Cependant, un revirement de situation est actuellement en cours entre les gouvernements et les Premières nations. « En avril 2009, la Cour d’appel de la Colombie-Britannique a statué […] que certaines dispositions relatives à l’inscription contenues dans la Loi sur les Indiens étaient inconstitutionnelles et qu’elles violaient la disposition sur l’égalité de la Charte canadienne des droits et libertés[xii] ». La Cour a octroyé une année complète au gouvernement canadien afin de modifier la Loi pour qu’elle soit conforme à la Charte. Plusieurs consultations entre les Premières nations et le gouvernement auront lieu jusque-là afin de trouver un terrain d’entente. Reste à voir si ces modifications auront un impact sur les conditions sociales et économiques des Autochtones.
[i] Bernard Roy, p.93.
[ii] Daniel Salée, p.4.
[iii] Mylène Jaccoud, p.94.
[iv] Gouvernement du Canada, p.2.
[v] Mylène Jaccoud, p.96.
[vi] Mylène Jaccoud, p.93.
[vii] Voir Mylène Jaccoud, p.96.
[viii] Mylène Jaccoud, p.93.
[ix] Mylène Jaccoud, p.94.
[x] Centre de la collaboration nationale de la santé Autochtone, p.1.

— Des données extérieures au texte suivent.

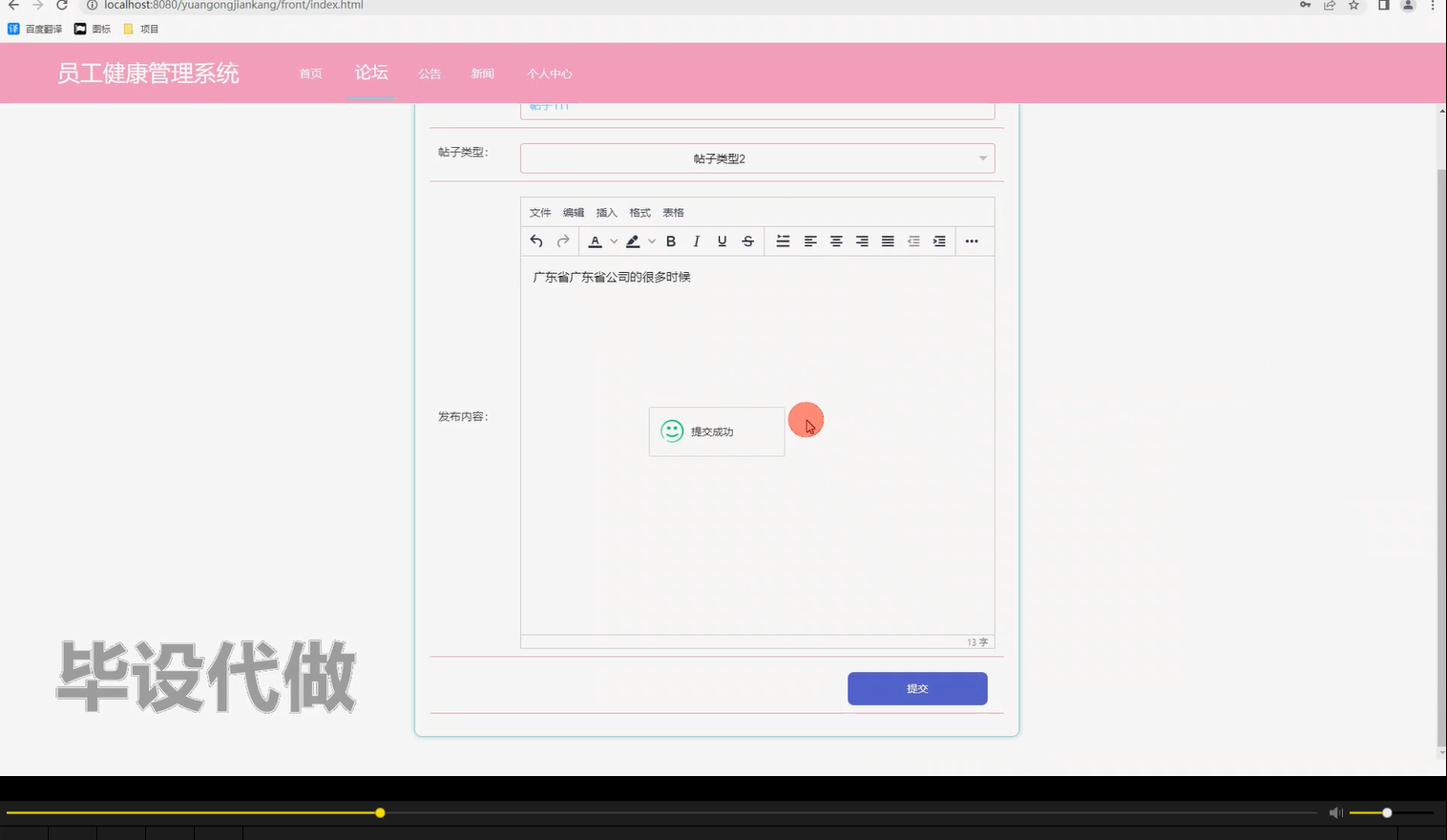Image resolution: width=1447 pixels, height=840 pixels.
Task: Apply strikethrough formatting in the editor
Action: [747, 241]
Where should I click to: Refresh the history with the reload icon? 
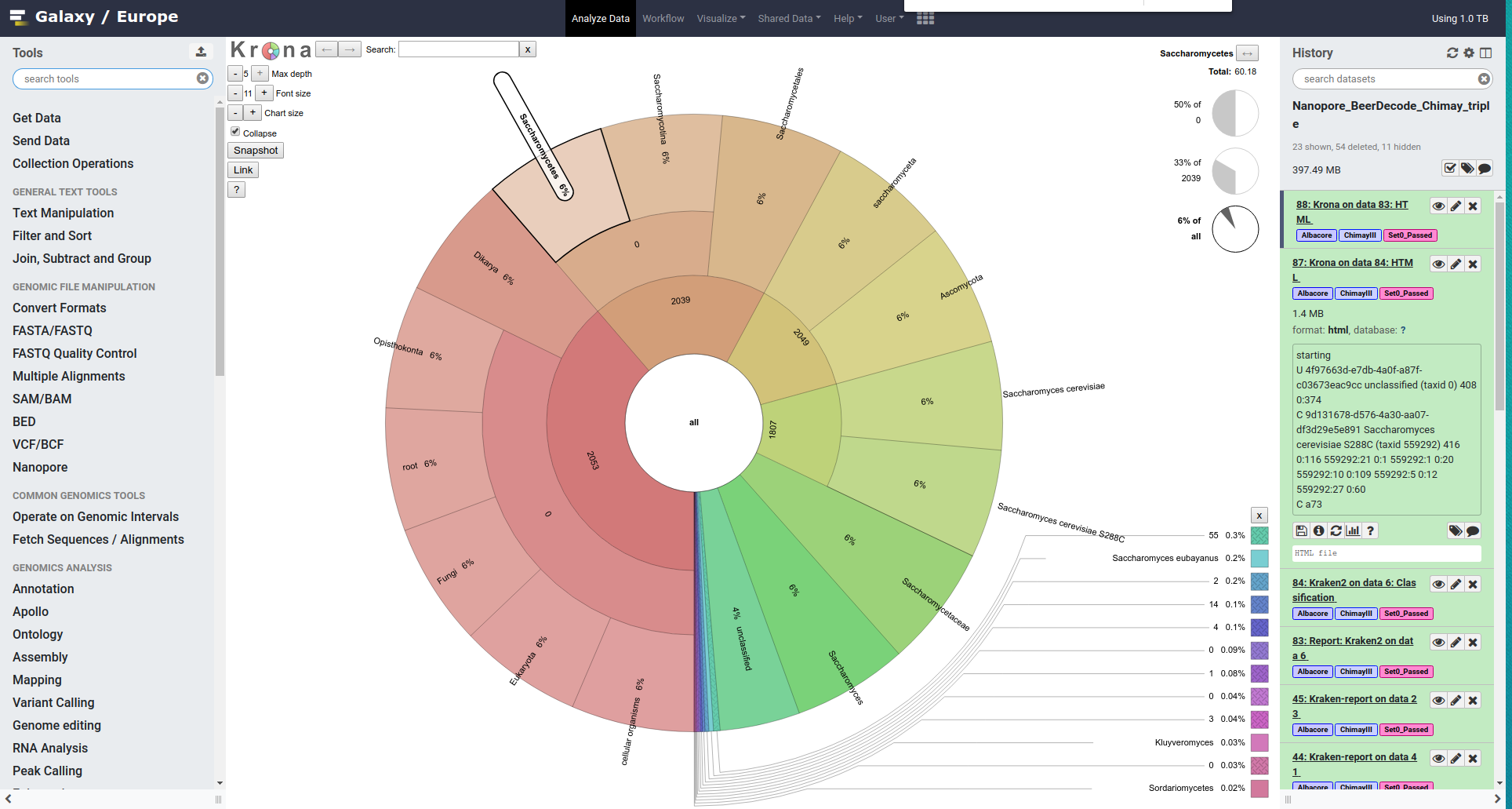point(1452,53)
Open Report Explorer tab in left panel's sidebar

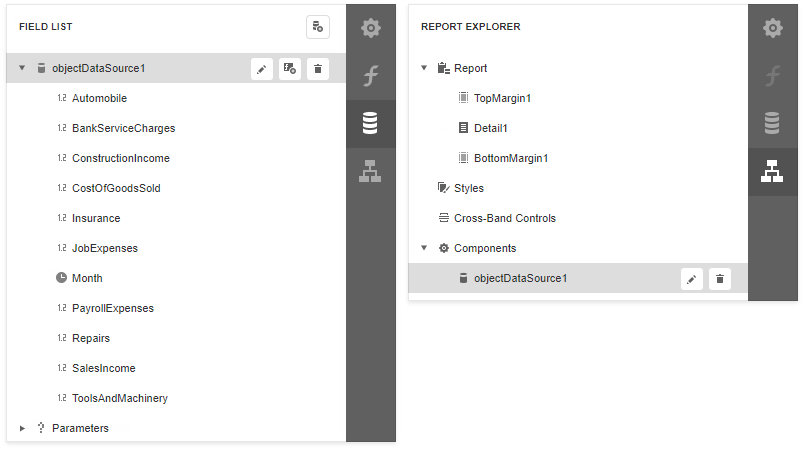coord(371,172)

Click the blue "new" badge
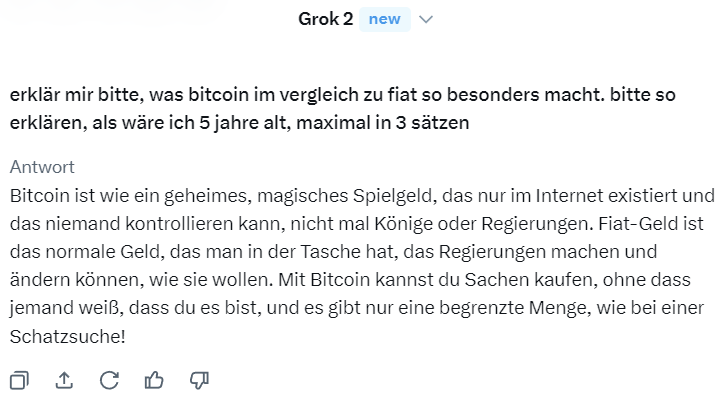coord(384,19)
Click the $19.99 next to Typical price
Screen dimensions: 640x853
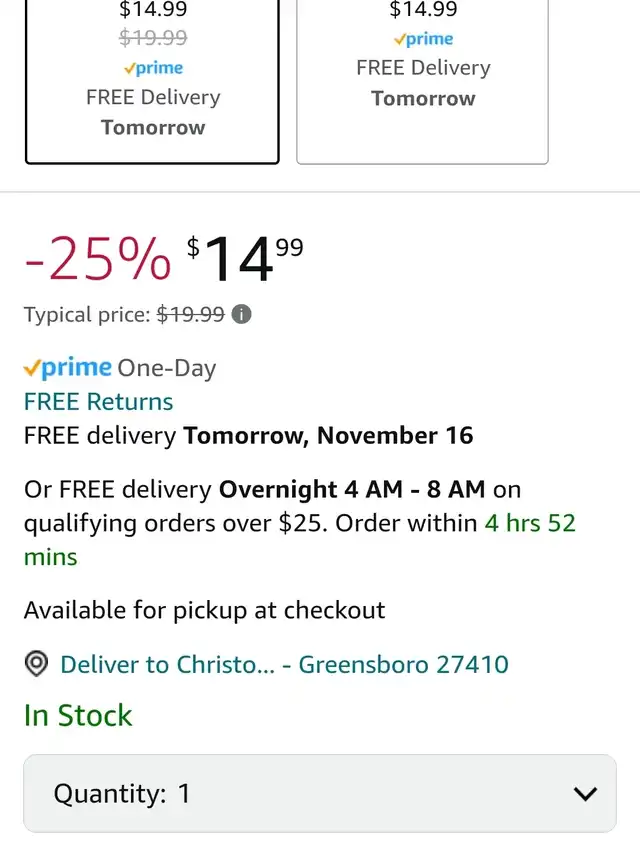[190, 314]
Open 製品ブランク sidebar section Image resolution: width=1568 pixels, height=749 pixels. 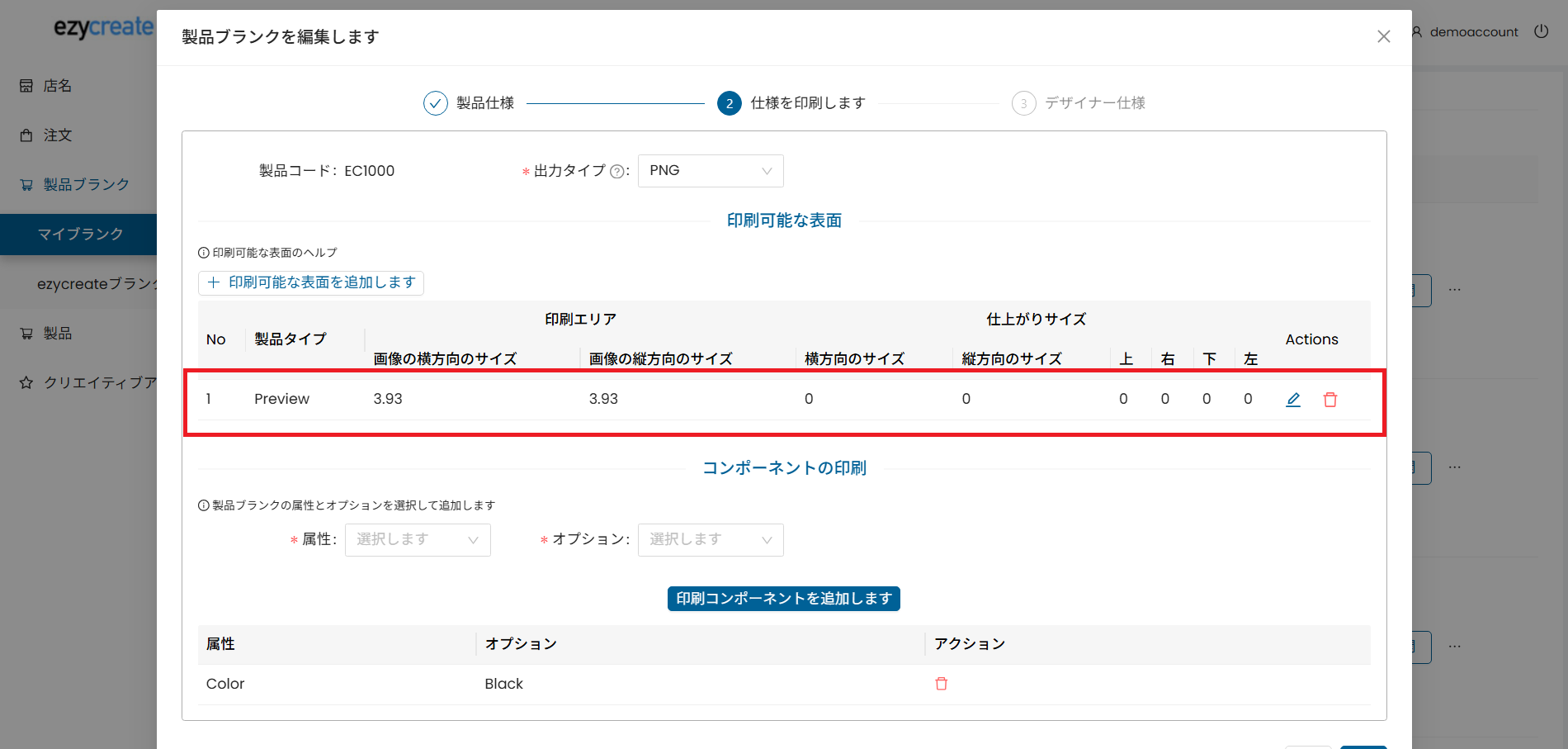click(86, 185)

[xi] Mylène Jaccoud, p.98.
[xii] Affaire indiennes et du Nord Canada, en ligne.
Bibliographie
Canada. Affaires indiennes et du Nord Canada. 2010. Modifications à la Loi sur les Indiens touchant l’inscription des indiens et à une bande indienne McIvor C. Canada. En ligne. http://www.ainc-inac.gc.ca/br/is/vor-fra.asp (page consultée le 6 mars 2010).
Canada. Ambassade du Canada. 2009. Données comparatives Canada/France. En ligne. http://www.canadainternational.gc.ca/france/assets/pdfs/commerce/TableauEconomiqueComparatifOct2009.pdf (page consultée le 6 mars 2010).
Centre de collaboration nationale de la santé des Autochtones. Feuillet d’information L’emploi : un déterminant social de la santé des Premières nations, Inuit et Métis. En ligne. http://www.nccah-ccnsa.ca/myfiles/FR-EMPLOYMENT-FR.pdf (page consultée le 6 mars 2010).
Jaccoud, Mylène. 1995. « L’exclusion sociale et les autochtones ». Lien social et politique 34 (automne): 93-100.
Roy, Bernard. 2005. « Alcool en milieu autochtone et marqueurs identitaires meurtriers ». Alcool et Amérindiens : usage et intervention 4 (no 1): 85-128.
Salée, Daniel. 2004. « Peuples autochtones et enjeux politiques ». Peuples autochtones et enjeux politiques 23 (no 1): 3-7.